What the Doctor Ordered
10 February 2022
Despite gruesome connotations, the field of antique medical instruments encompasses objects of beauty and exoticism.
Richard Smyth
Richard Smyth is a writer and critic. His latest novel The Woodcock was published by Fairlight Books in July, 2021.
All antiques have stories to tell – all old things carry their history within them. But some histories are darker than others, and some stories make for uncomfortable reading.
Open, for instance, the sharkskin lid of the Regency neurosurgery kit that came up for auction in London in 2017 – turn over in your hands the ivory-handled trepanning tools, the Hey’s saw. These are instruments for drilling or cutting holes in the skull. They are also high-value luxury items. Or there’s the French surgery set from 1835, housed in a brass-bound satinwood case, that fetched £4,200 at auction, bullet extractor, cauteries (hot irons to stop bleeding), dentistry instruments and all. These are objects that have borne silent witness to scenes of unimaginable drama. They may also have done immense good.
‘Whether or not these items are gruesome depends very much on the observer,’ says Fletcher Wallis, a dealer and renowned expert in medical antiques. ‘They were state of the art at the time and their sole purpose was to prolong or save lives. Personally I would associate ‘gruesome’ with weaponry used to maim or kill.
‘Every instrument has a story to tell,’ he goes on. ‘Many were invented or improved by eminent doctors and surgeons. They mainly appeal to members of the medical and surgical professions, who usually collect within their own specialist area of interest.’
However we feel about these items – scalpels and lancets, fleams and saws – there’s no denying that they are sometimes things of considerable beauty. This goes beyond their precision engineering, their high-performance materials and professional finish; there are often elements of design, even decoration, that make these objects far more than just tools of the trade.

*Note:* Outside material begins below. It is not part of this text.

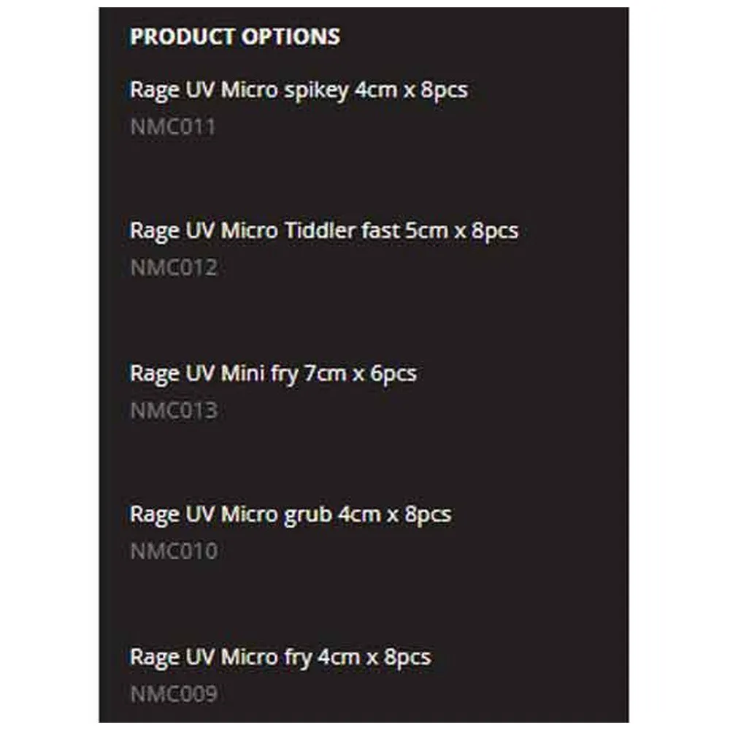
Task: Select the SKU code below Micro grub
Action: (x=174, y=551)
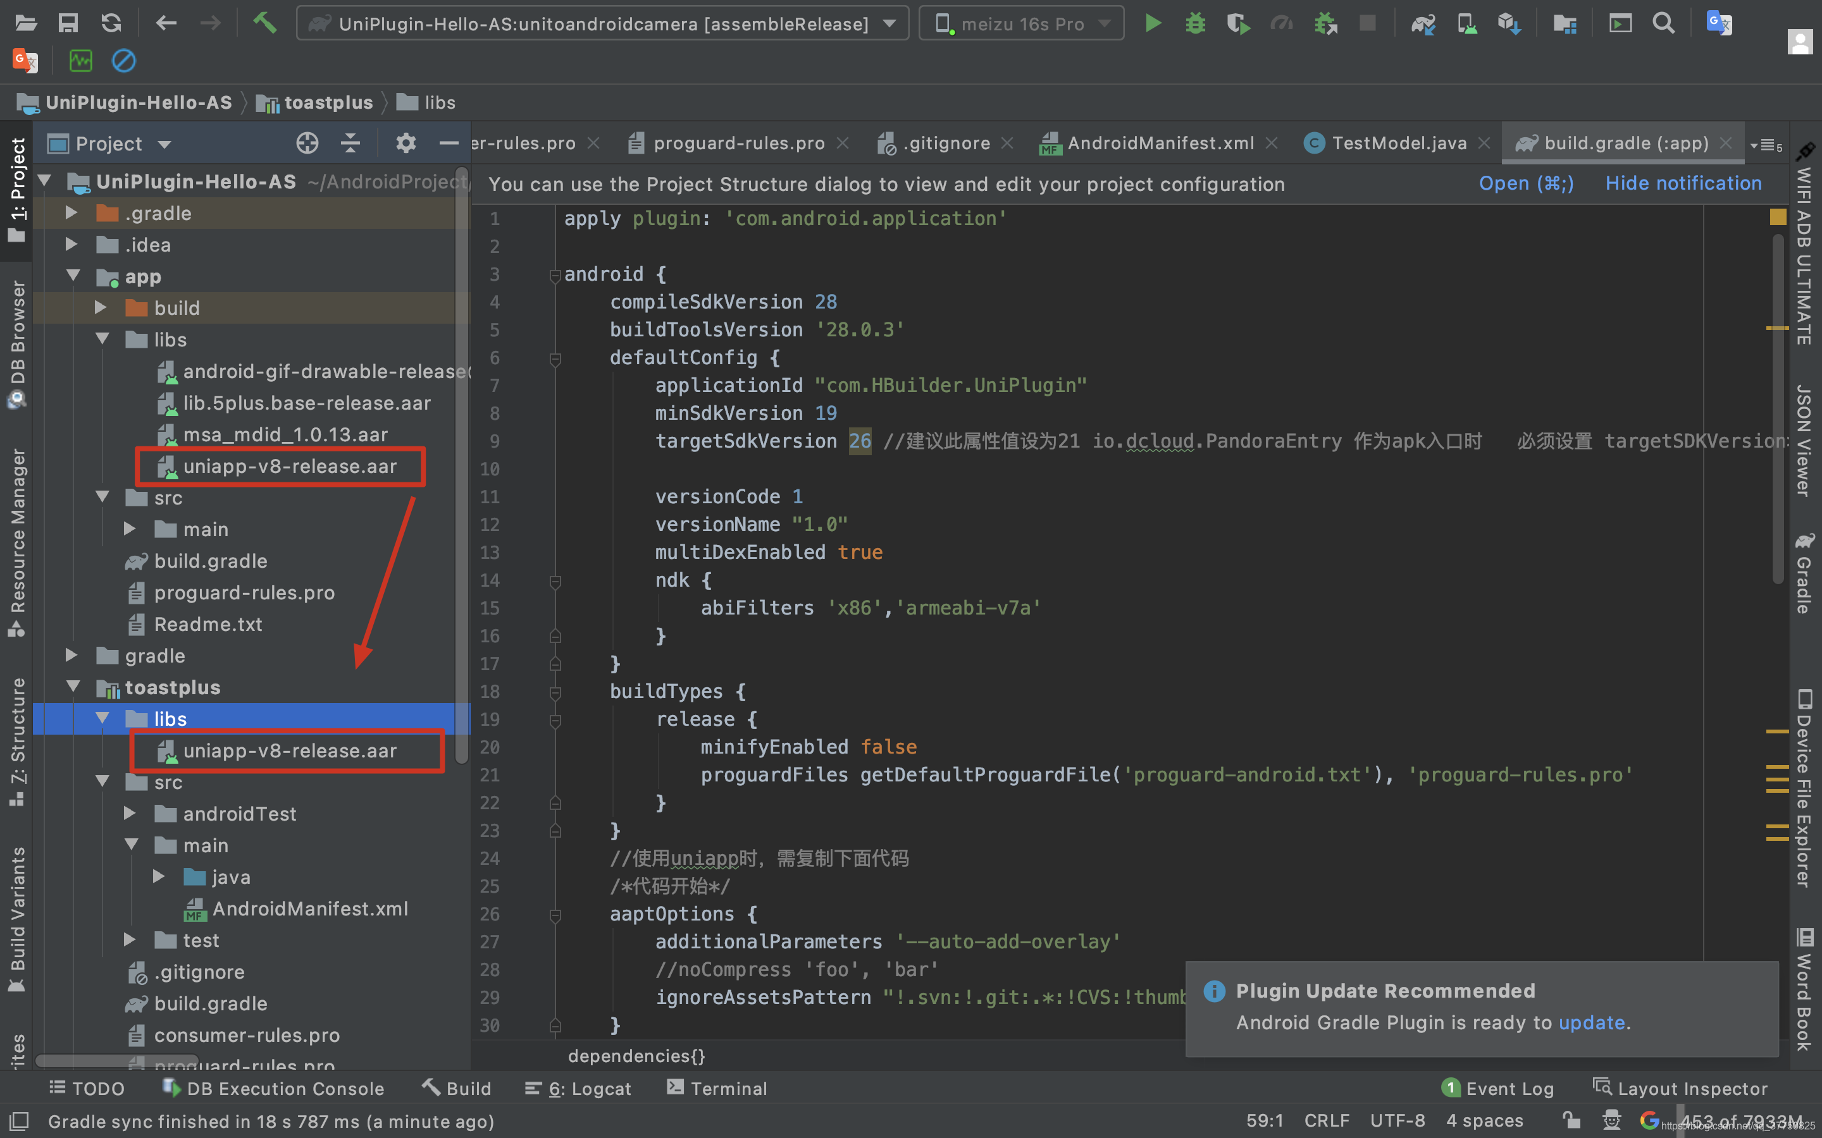Screen dimensions: 1822x1138
Task: Click the Debug bug icon
Action: (1196, 23)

A lancet case recently on the market was covered with pink rayskin and fitted in gold; the lancets themselves had handsome tortoiseshell guards. These were not utilitarian objects – they were status symbols. A silver tongue-depressor from the reign of George III, sold for £72, a silver Regency ‘sick syphon’ or feeding tube and a 15-carat-gold tongue scraper also seem to go some way beyond mere utility.
‘The combination of ingenuity and skilful use of exotic materials capture the collector’s eye,’ says Alex Peck, a world-leading collector, dealer and expert in the field. However, he adds, ‘on occasion clients have expressed that their families would not be thrilled to have some items around the house.’

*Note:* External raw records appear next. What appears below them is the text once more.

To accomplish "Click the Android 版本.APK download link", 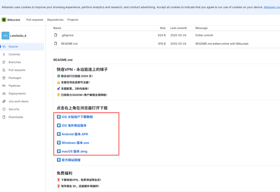I will click(x=75, y=134).
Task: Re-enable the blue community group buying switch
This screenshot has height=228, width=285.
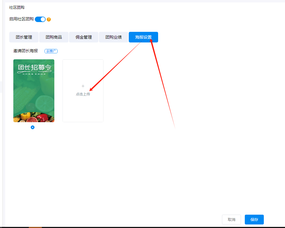Action: (x=40, y=19)
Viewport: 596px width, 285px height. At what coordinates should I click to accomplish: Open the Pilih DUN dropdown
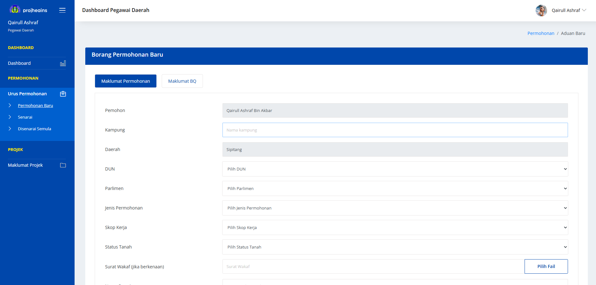coord(395,169)
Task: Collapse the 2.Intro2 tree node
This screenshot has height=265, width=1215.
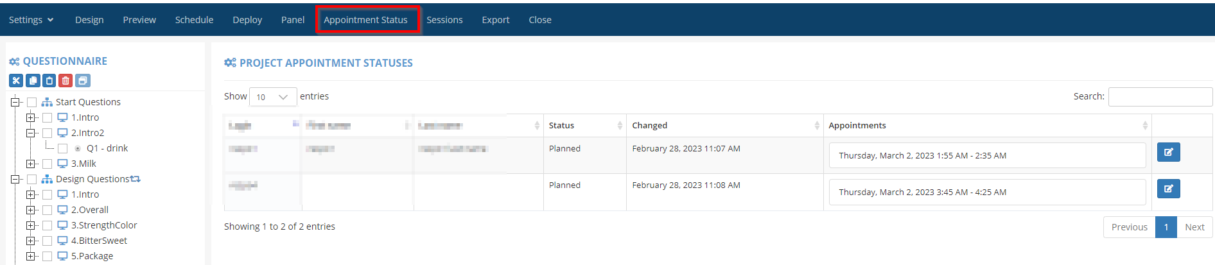Action: click(x=30, y=133)
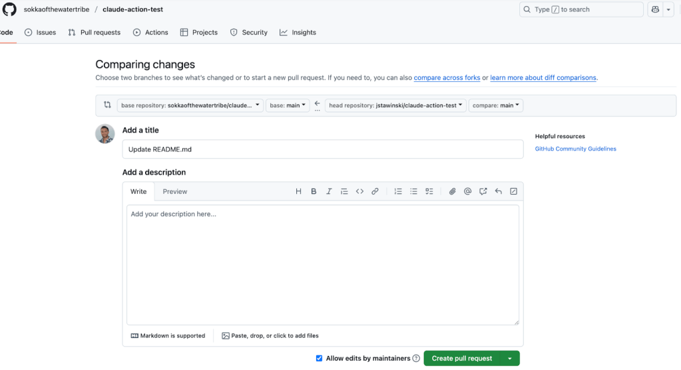681x370 pixels.
Task: Click the pull request title input field
Action: (x=322, y=149)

Among the most striking of medical antiques are the ornate large, lidded jars that turn up regularly in sales of medical and apothecary equipment. These are not jars for tonics or tablets – they are leech jars, designed to hold blood-letting leeches, which were in widespread medical use until the mid-1800s (and in folk medicine for decades afterwards).
But there can be few more arresting examples of the skill required in the manufacture of medical equipment than the ‘optical prosthesis’ collection – the classic tray of staring glass eyes that comes up for sale every now and then at medical, scientific and ‘curiosity’ auctions. At present, Bonhams is anticipating bids of up to £6000 for an array of more than 250 hand-blown glass eyes in blue, brown and ‘olive mixture’. Blown by oil-lamp and bellows, with each nuance of colour and every small blood-vessel painted in by hand, these are works of remarkable craftsmanship – as well as of enormous medical value.

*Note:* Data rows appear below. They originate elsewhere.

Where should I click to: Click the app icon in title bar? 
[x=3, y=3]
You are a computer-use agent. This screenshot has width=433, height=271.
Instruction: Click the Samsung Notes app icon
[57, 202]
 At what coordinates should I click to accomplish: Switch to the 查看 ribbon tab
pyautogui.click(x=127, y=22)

One of the most newsworthy recent sales in the field of medical antiques was made in the US in 2017 when an anonymous buyer paid $104,000 for two surgical kits that had belonged to John Warren, the founder of Harvard Medical School and a surgeon with George Washington’s Continental Army during the Revolutionary War of 1775-83. Most of the tools were designed for bullet extraction and amputation – and the kits, said the auction house, showed signs of ‘heavy use’.
Among the provenance materials made available with the lot was a 1906 article from the Boston Herald, reporting on an exhibit at Harvard at which the Warren kits were on display. ‘These instruments seem like the coarse and blundering tools of a carpenter to the modern surgeon,’ the reporter wrote, ‘in comparison with the instruments used today.’
More than a century on, how many of us would be happy to be operated on by a surgeon wielding the scalpels and saws of 1906?
‘The antiques are usually a reminder of how far medicine has come,’ says Alex Peck, ‘but also pose the question of how today’s practices will look to the medical world in a hundred years.’